In reply to Peter's news that the NIH's PubMed Central (PMC) does not allow machine retrieval of content, I was wondering about this section in the CC license of much of the PMC content, such as our paper on userscripts (section 4a of the CC-BY 2.0):
    You may not distribute, publicly display, publicly perform, or publicly digitally perform the Work with any technological measures that control access or use of the Work in a manner inconsistent with the terms of this License Agreement.
CC-BY 3.0 reads differently, but has similar aims.

Let me make clear that I value machine readable publications much more than free (gratis, as-in-free-beer) publications. Now, the NIH initiative now just is 'Free Access'. An interesting step, but not one I care much about; not in relation to science anyway.

Now, Peter indicates that the NIH has put in place 'technological measures to control access' to the distribution of our work on userscripts (the PMC entry).
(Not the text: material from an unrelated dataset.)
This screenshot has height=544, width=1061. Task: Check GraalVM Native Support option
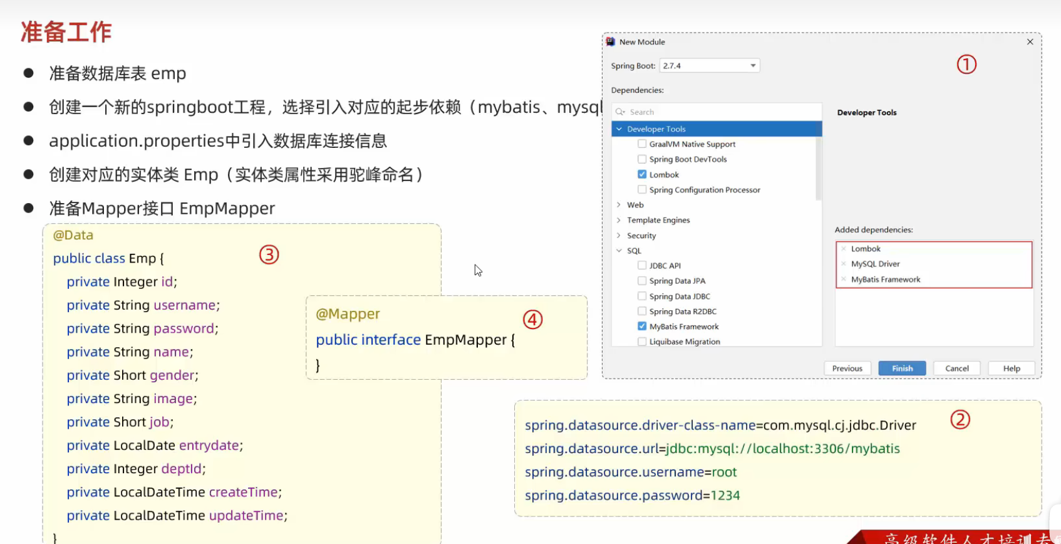pos(642,144)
That is in clear violation of the CC license.

I know that other NIH initiatives do allow this, such as PMC OAI, but that's just an 'auxiliary service'. It may come down to technical details, but some text on the PMC website is at least inaccurate:
    Crawlers and other automated processes may NOT be used to systematically retrieve batches of articles from the PMC web site. Bulk downloading of articles from the main PMC web site, in any way, is prohibited because of copyright restrictions.
They way it is described right now, it is like: You may not drive a car. Next paragraph. But, if you have a driver license, we will approve. Or, translated to this example: You may only use this and that article, but only a few of them. Next paragraph. Unless you use the following technical hole in the measure we took to disallow you access.

What the PMC website should indicate, instead, is that text mining is allowed for the PMC OAI subset, but that they would highly prefer to use the PMC OAI or PMC FTP routes. This is the least they have to do.

No matter what, I still have the feeling that any technical obstacles are disallowed by the CC-license. Any legal expert here, that can explain me if the CC license allows controlling how people have access to my material?